# OLED and Tivo



## dssxxxx (Nov 11, 2003)

Just purchased LG 65 E6. Delivering next week and will be installed in new house mid June.

Will I be able to use all of the features of the TV, running Comcast through Tivo? Such as HDR, 4K, etc.?

Or am I going to have to have two boxes (Xfinity/Tivo) to use all the features?

Will I have to use Bolt? Would prefer not to buy another Tivo (have 3, all with lifetime - One Roamio, one Premier and one HD)

Thanks for your usual help.


----------



## HazelW (Dec 6, 2007)

TiVo and Comcast do not support any of the features you mention. You will get 4K and HDR via streaming from the TV itself, or via an ultra HD bluray player. A bolt would get you 4K streaming, but as of now, no HDR.


----------



## dssxxxx (Nov 11, 2003)

OK. Probably did not have to go "big bucks" for the OLED.

I have the Sammy 8500 being delivered at the same time as the LG.

Tnx.


----------



## Joe01880 (Feb 8, 2009)

If you want to watch the limited amount of 4k content available from sources such as Netflix you will need a Bolt otherwise Premieres and Roamio's should do just fine. Use the tv's upscale function to convert 1080p to simulated 4k.

BTW, congrats on the TV!!

Sent from my LG G4 using Tapatalk.


----------



## dssxxxx (Nov 11, 2003)

Joe01880 said:


> If you want to watch the limited amount of 4k content available from sources such as Netflix you will need a Bolt otherwise Premieres and Roamio's should do just fine. Use the tv's upscale function to convert 1080p to simulated 4k.
> 
> BTW, congrats on the TV!!
> 
> Sent from my LG G4 using Tapatalk.


Ahhhhhh.......another Tivo purchase.


----------



## ncted (May 13, 2007)

dssxxxx said:


> OK. Probably did not have to go "big bucks" for the OLED.
> 
> I have the Sammy 8500 being delivered at the same time as the LG.
> 
> Tnx.


Even if you only watch 1080p, OLED is worth it for the blacks.


----------



## DougJohnson (Dec 12, 2006)

dssxxxx said:


> OK. Probably did not have to go "big bucks" for the OLED.

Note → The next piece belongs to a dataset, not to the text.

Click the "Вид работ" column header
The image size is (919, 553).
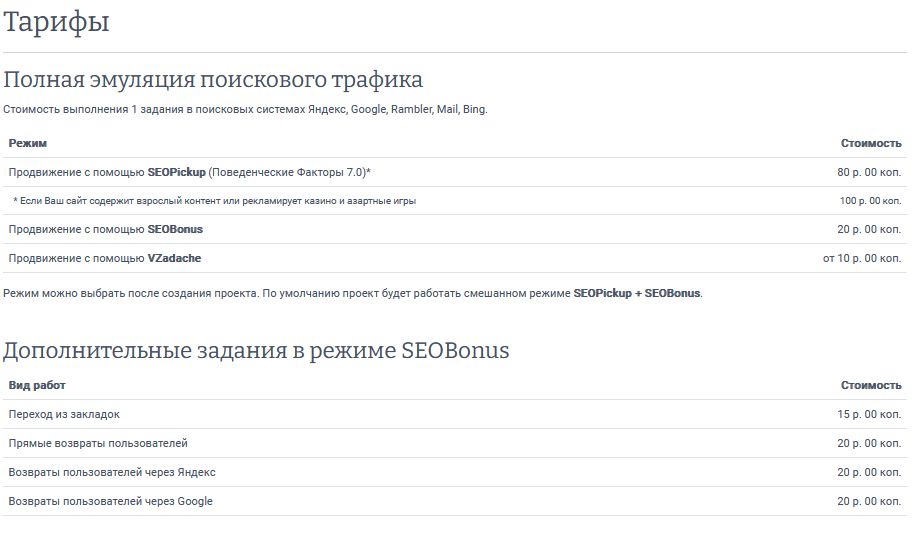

My LG OLED is stunningly good. You won't regret it. I still use my TiVo Roamio for cable TV, but use the LG built in functions for streaming Netflix, Amazon, and Hulu. You do have to upgrade your Netflix subscription to get 4K. -- Doug


----------



## NashGuy (May 2, 2015)

dssxxxx said:


> Just purchased LG 65 E6. Delivering next week and will be installed in new house mid June.
> 
> Will I be able to use all of the features of the TV, running Comcast through Tivo? Such as HDR, 4K, etc.?
> 
> ...


I'm pretty sure the only way that Comcast is currently offering any UHD (4K) content is through their "UHD Sampler App" that comes pre-installed on certain Samsung and LG TVs (or maybe is available to install through the TV's app store). So you should check, you may have that app on your new TV.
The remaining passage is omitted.